Written tasks
1 > According to the concert review, which orchestra does Hugh Wolff serve as chief conductor?
2 > Reproduce the passage of the concert review from "The guest conductors’" to "a sound technician?)".

Text segment
++++++++
The guest conductors’ parade began last Thursday. Hugh Wolff, the first of six candidates auditioning through December to replace the Berkeley Symphony’s Kent Nagano, put his best foot forward with an intriguing program, energetic baton technique, and a vigorous interpretation of an oft-played classic.
That his foot was broken, that he came on stage on crutches, that he could stand up from a pine stool only when absolutely necessary yet could still, for the most part, project a sense of purpose and control with hands and arms alone, indicated that he is a worthy, can-do leader and musician. (He did not reveal the source of the injury during a preconcert interview with KALW’s Alan Farley. Was it a reinjury to the foot he broke in 1994, when he jumped off a stage in rehearsal to address a sound technician?)
An American born in Paris in 1953 (his father was in the diplomatic corps), Wolff has conducted many top orchestras and has served as principal conductor of the New Jersey Symphony and music director of the Saint Paul Chamber Orchestra. He had already impressed me with his advocacy of Sebastian Currier’s fabulous composition,
Microsymph, recorded with the Frankfurt Radio Symphony, where he is chief conductor, which he brought to San Francisco in a March 2002 program.
Overstuffed Overture
Wolff began with the first West Coast performance of
Overture in Feet and Meters, by Aaron Jay Kernis, a composer Wolff has worked with many times over the years. The title’s puns refer to dancing feet and rhythmic meter — the piece is, as Kernis put it, “a kaleidoscope, an overstuffed medley of many types of dances played separately and sometimes simultaneously.”
I’m a great admirer of Kernis’ work, in particular his
Goblin Market melodrama, which Wolff premiered with the St. Paul Orchestra in 1995, but his overture seemed overstuffed indeed. There was more going on than seemed necessary, other than to challenge the Berkeley performers’ precision of execution — a challenge that was not always met. The music will undoubtedly sound better with repeated hearings, for it did have a fine melody in the second section, but the work seemed lost on the audience, evidenced by their tepid applause.
On the other hand, Osvaldo Golijov’s
Night of the Flying Horses, next on Wolff’s agenda, was a big hit with the crowd despite its unusual bilateral performance symmetry. Over the piece’s three sections, an unaccompanied singer is eventually overlapped and replaced by the orchestra. Soprano Heidi Melton began with a lullaby in Yiddish, “Close your eyes / And you shall go / To that sweet land / All dreamers know.”
++++++++
Extracted entries
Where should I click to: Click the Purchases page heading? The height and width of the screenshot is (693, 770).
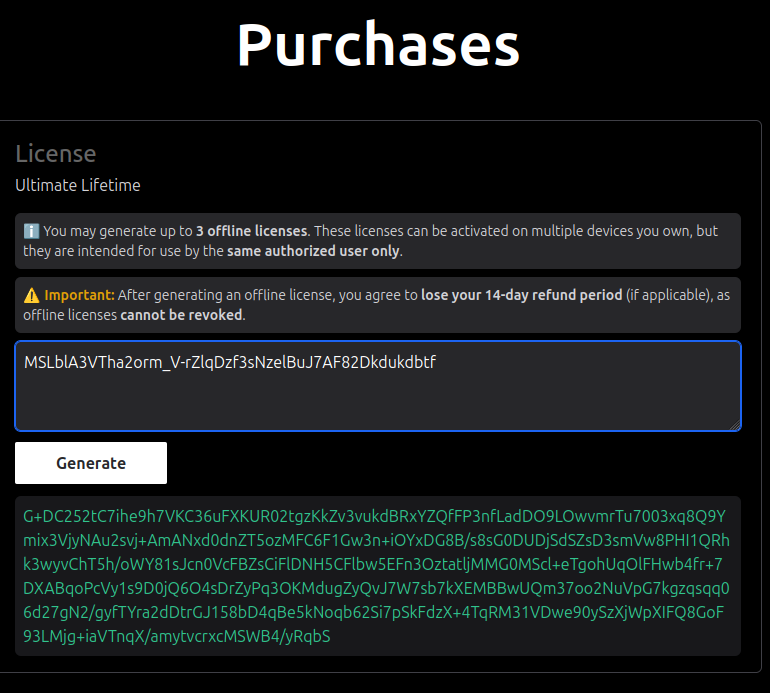(378, 45)
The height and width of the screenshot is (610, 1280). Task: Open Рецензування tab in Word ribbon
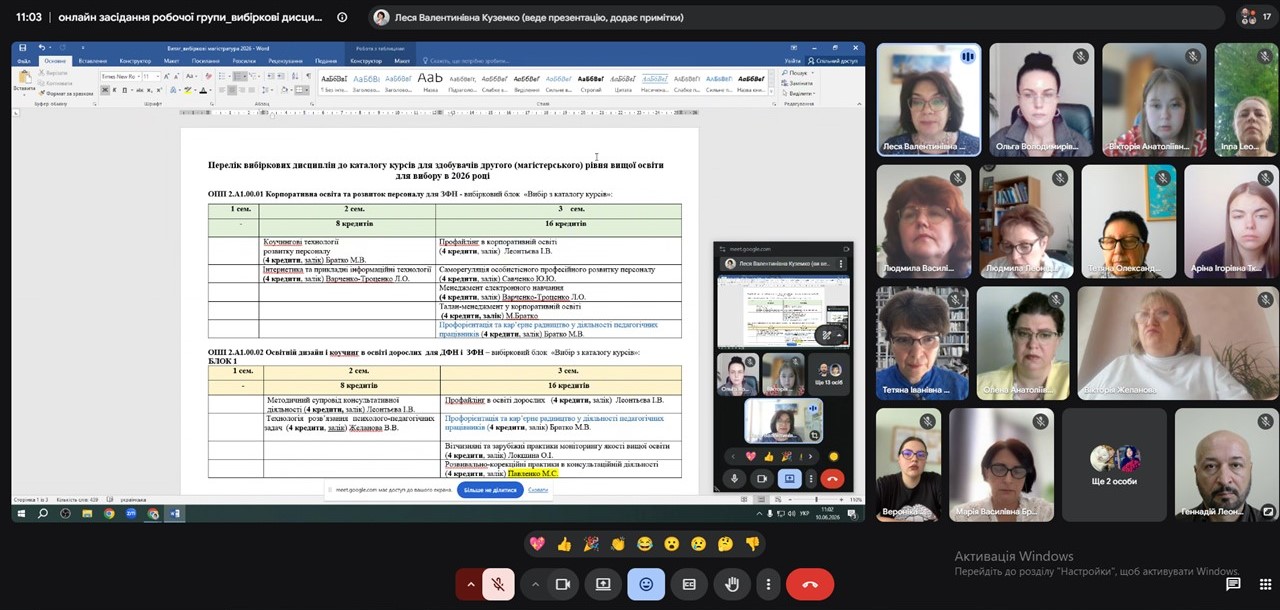coord(285,61)
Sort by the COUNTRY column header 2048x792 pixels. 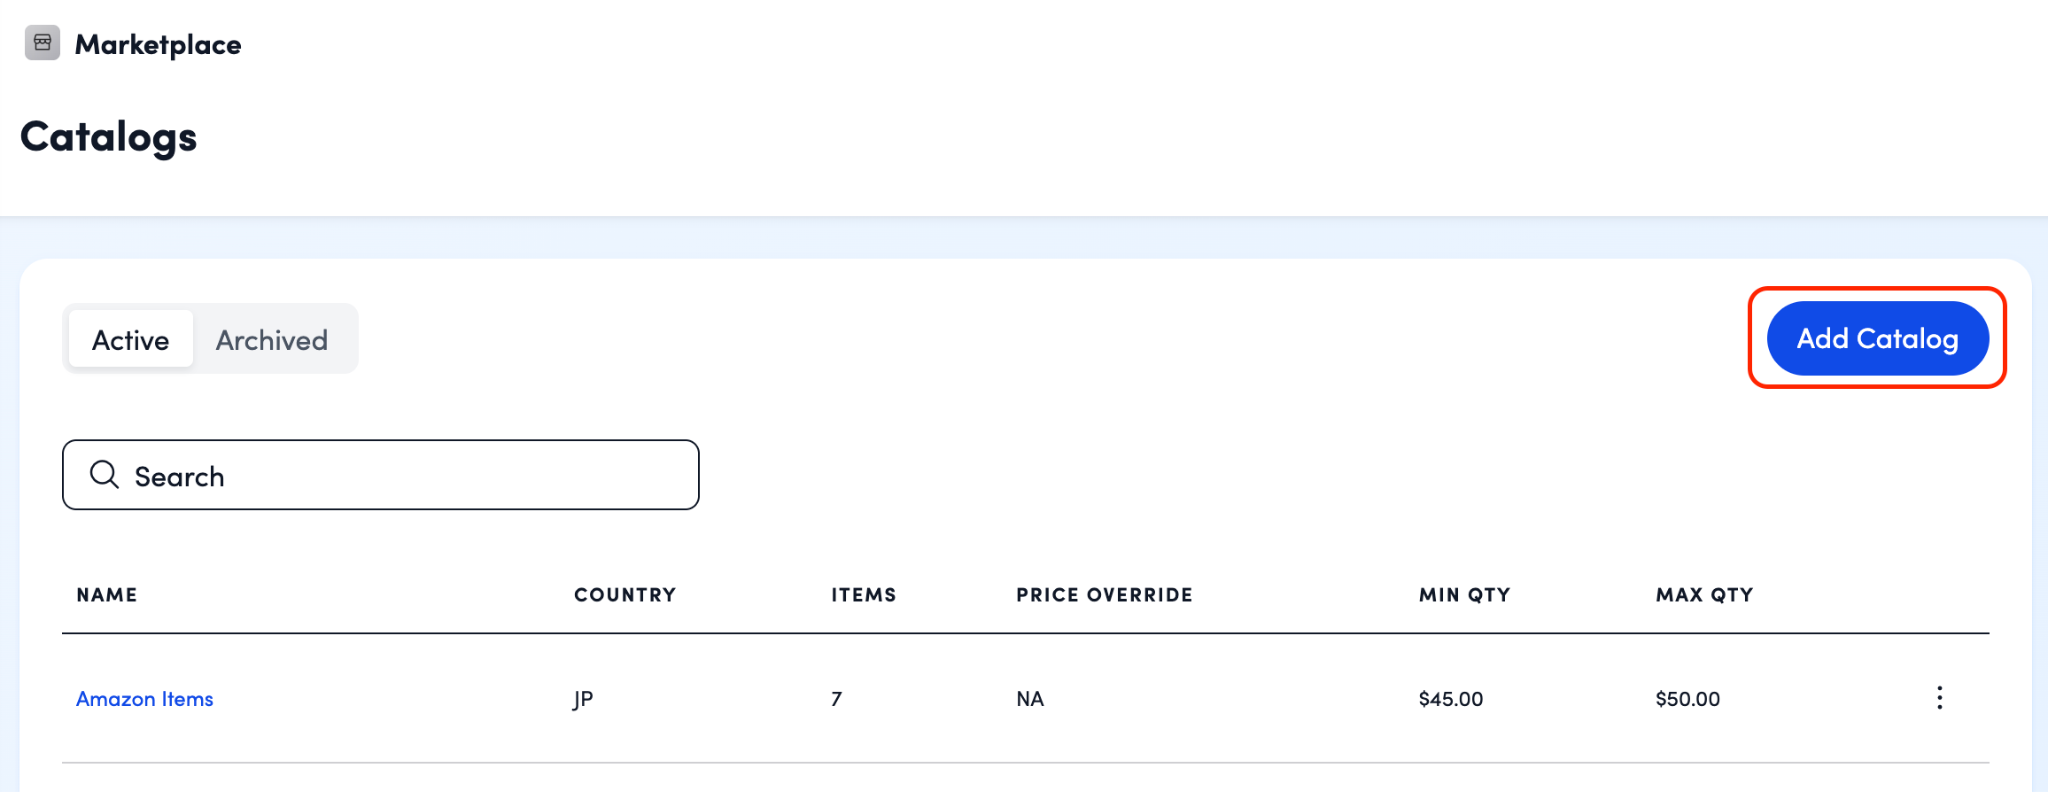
++++++++
Task solutions
1 > The Frankfurt Radio Symphony

2 >
The guest conductors’ parade began last Thursday. Hugh Wolff, the first of six candidates auditioning through December to replace the Berkeley Symphony’s Kent Nagano, put his best foot forward with an intriguing program, energetic baton technique, and a vigorous interpretation of an oft-played classic.
That his foot was broken, that he came on stage on crutches, that he could stand up from a pine stool only when absolutely necessary yet could still, for the most part, project a sense of purpose and control with hands and arms alone, indicated that he is a worthy, can-do leader and musician. (He did not reveal the source of the injury during a preconcert interview with KALW’s Alan Farley. Was it a reinjury to the foot he broke in 1994, when he jumped off a stage in rehearsal to address a sound technician?)